Çaresiz Değilsiniz, Çare Sizsiniz!

Çaresiz Değilsiniz, Çare Sizsiniz!
 

Resim internetten alıntıdır.


Kişisel Gelişimi Abartalım, no:1
Dünyamız gittikçe abartılar dünyası olmaya başladı. Belki öyle değildir de bana öyle geliyordur. Ancak herkes her şeyi abartırken biz de kişisel gelişimi abartalım.
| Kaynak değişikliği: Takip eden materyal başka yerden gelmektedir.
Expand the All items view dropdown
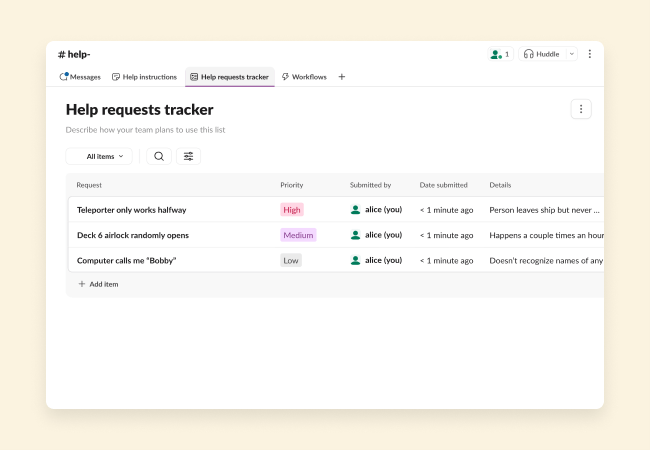Viewport: 650px width, 450px height. point(99,156)
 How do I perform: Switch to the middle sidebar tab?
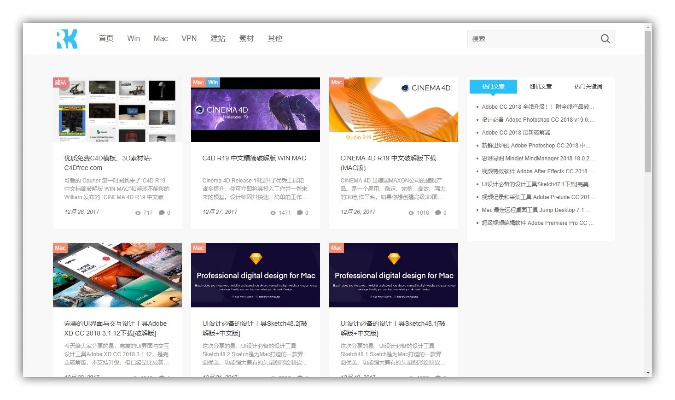tap(541, 87)
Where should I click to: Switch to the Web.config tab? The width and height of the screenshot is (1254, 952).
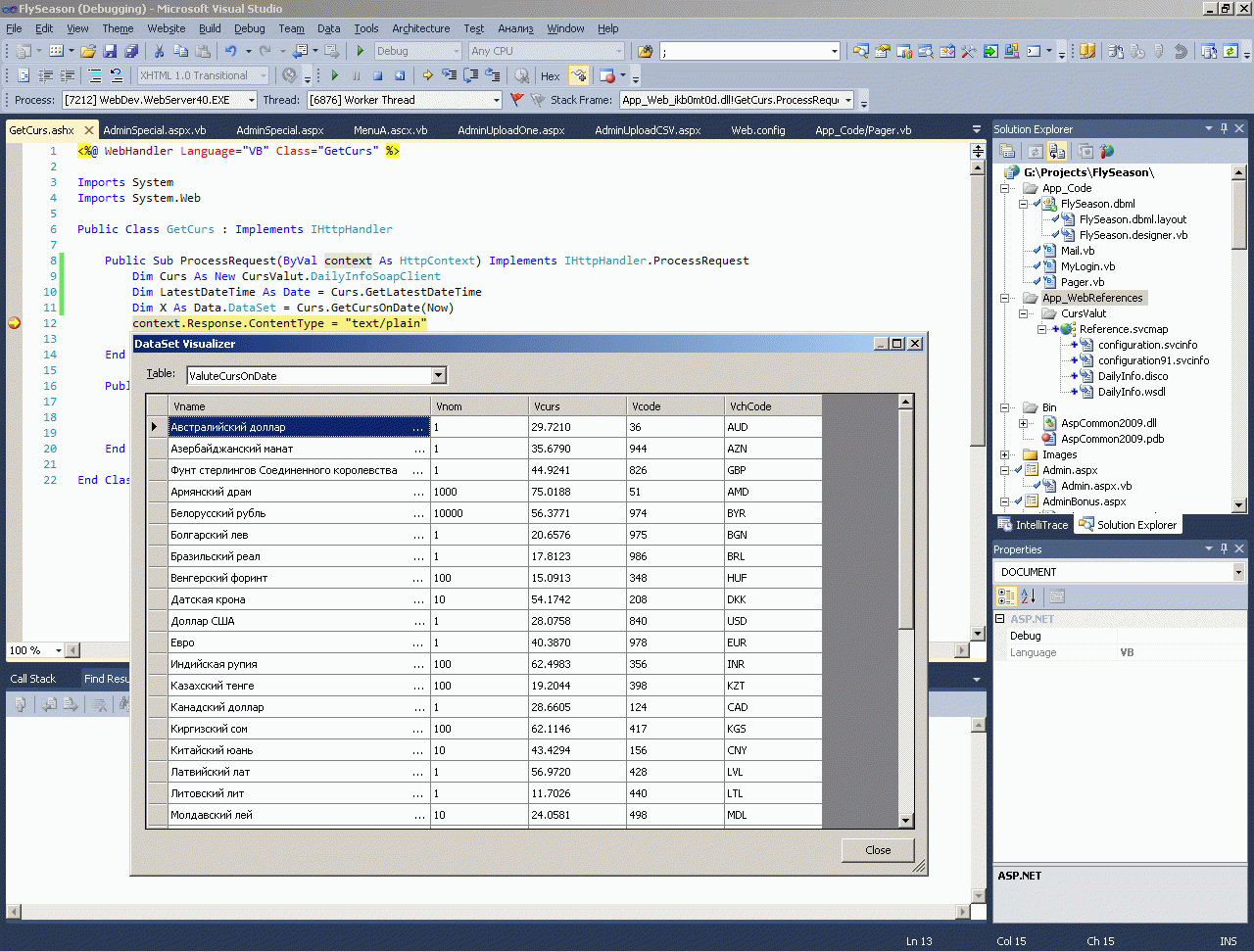click(757, 130)
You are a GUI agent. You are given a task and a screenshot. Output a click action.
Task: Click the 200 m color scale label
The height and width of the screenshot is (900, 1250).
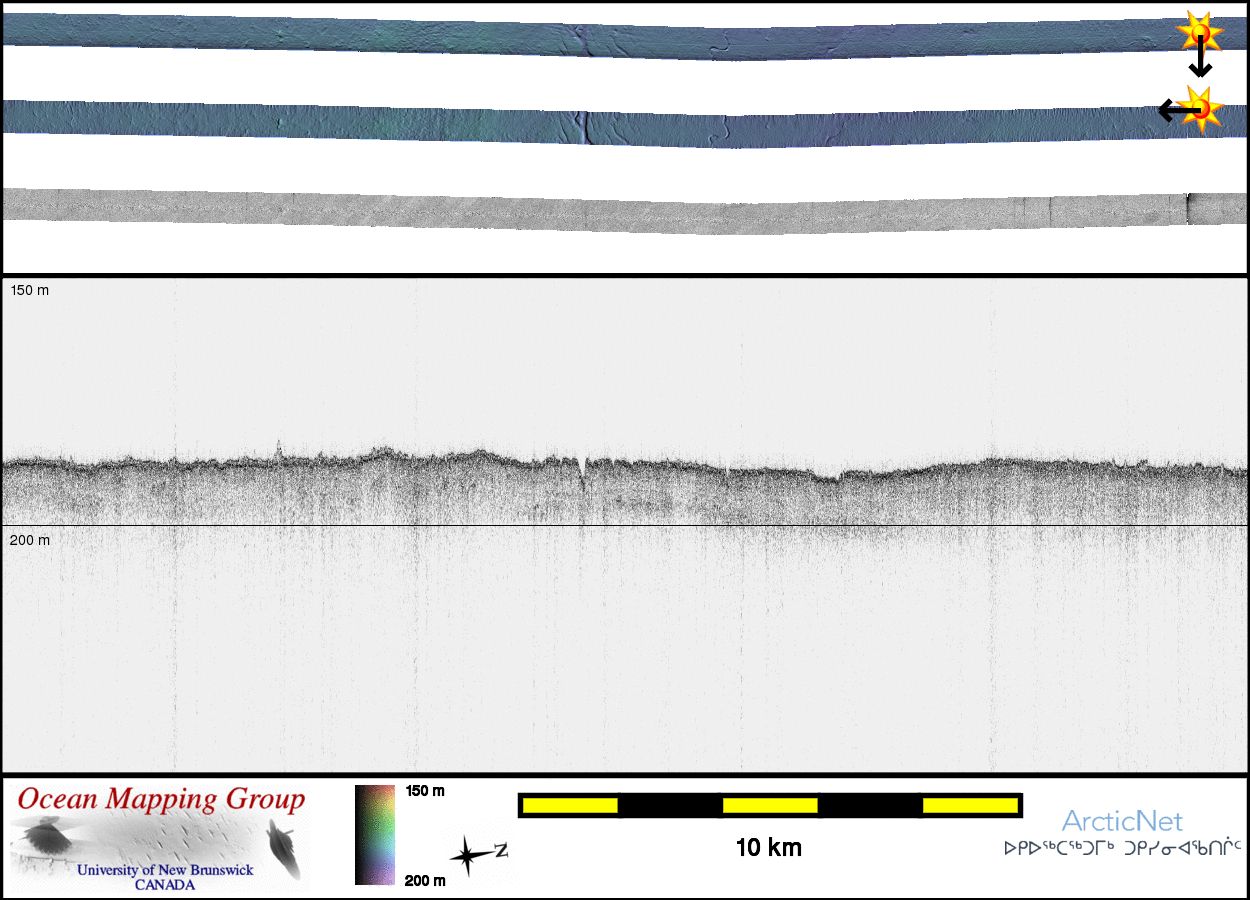click(425, 880)
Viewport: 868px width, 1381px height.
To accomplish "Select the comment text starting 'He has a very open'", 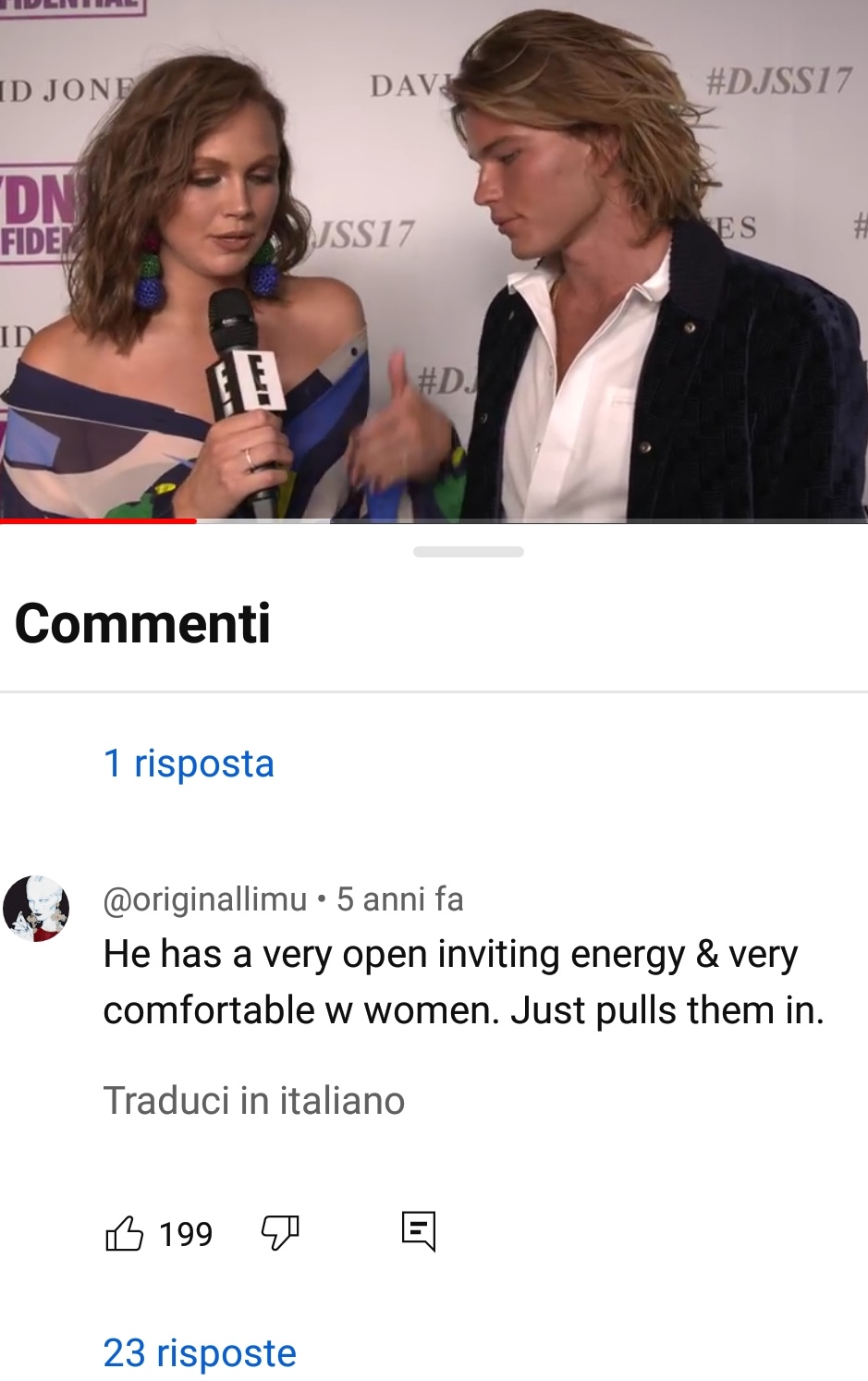I will pyautogui.click(x=463, y=982).
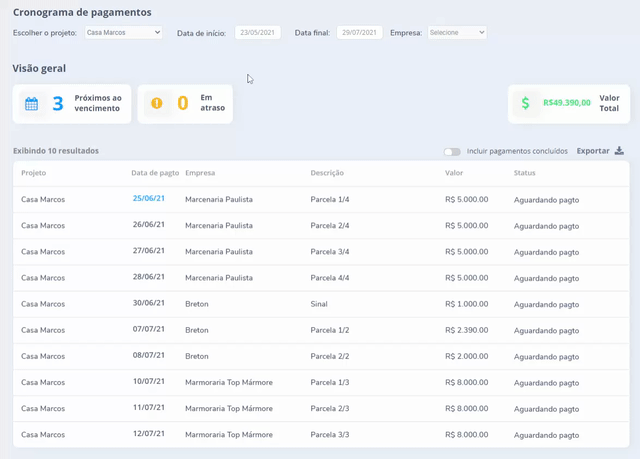Click the Empresa column header in table
This screenshot has height=459, width=640.
(200, 173)
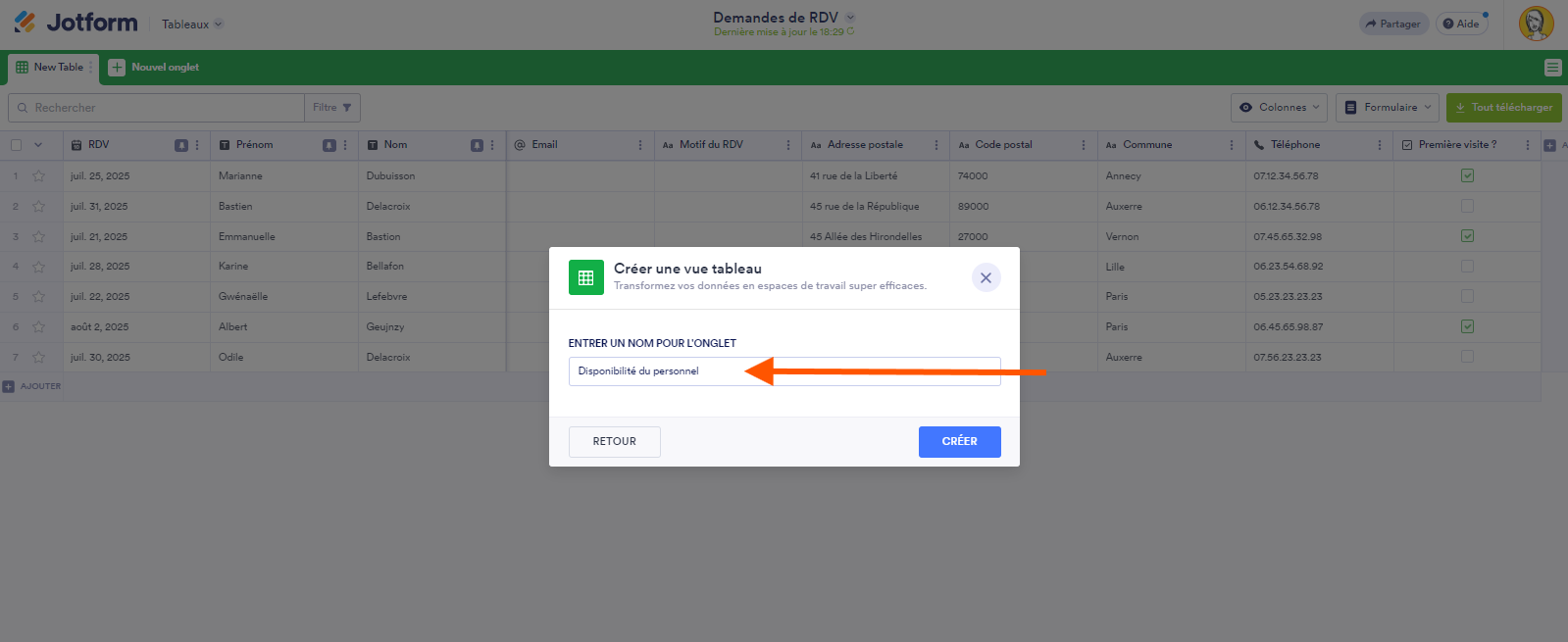Close the Créer une vue tableau dialog

coord(986,278)
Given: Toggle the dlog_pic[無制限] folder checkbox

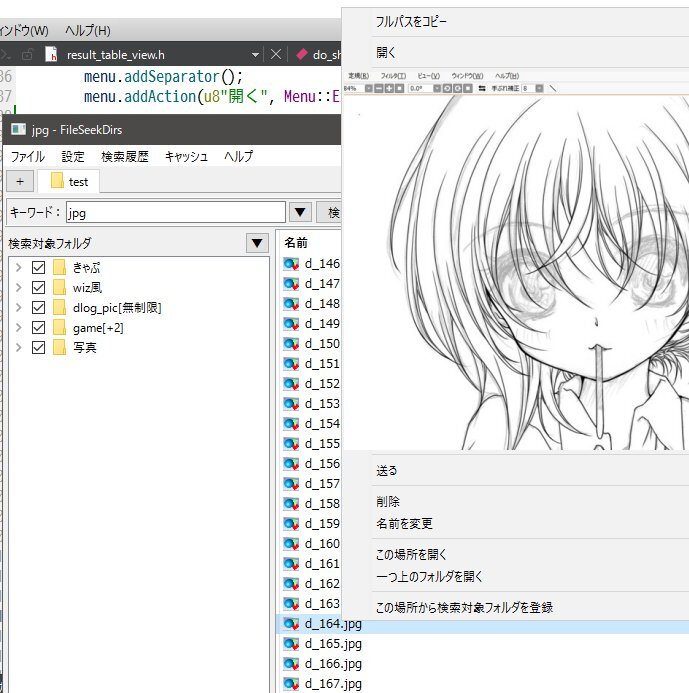Looking at the screenshot, I should (39, 308).
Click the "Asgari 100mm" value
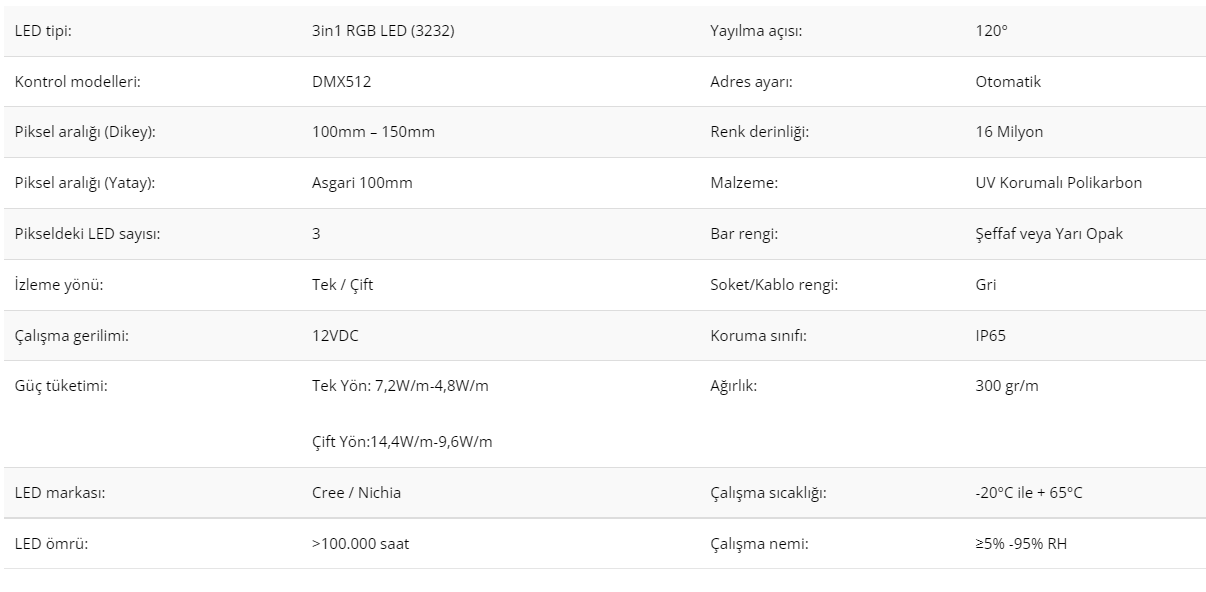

Kişisel gelişim dediğimiz vakit kişilerin kendilerini geliştirmek niyetiyle yola çıkılmasını ve bu yolda çeşitli istasyonlara uğranılmasını anlamamız gerekiyor. Aslında düz mantıkla düşününce de bu mana çıkıyor.

Gelin bugün başka bir pencereden bakalım olaylara. Benim gönül penceremden kişisel gelişimi seyredelim. Bakalım kişisel miymiş hakikaten?

#

Olaya en başından başlamak gerekirse evvela “kişisel gelişim” ismini ele almamız gerekir. Zira isimlendirme de bizler için son derece önemlidir. Siz fark etmeseniz de bilinç altınıza çeşitli mesajlar bu isimlendirme metodu ile iletilmektedir. Burada da “kişisel gelişim” denilerek özne hem belirginleştiriliyor, hem bireyselleştiriliyor, hem yalnızlaştırılıyor.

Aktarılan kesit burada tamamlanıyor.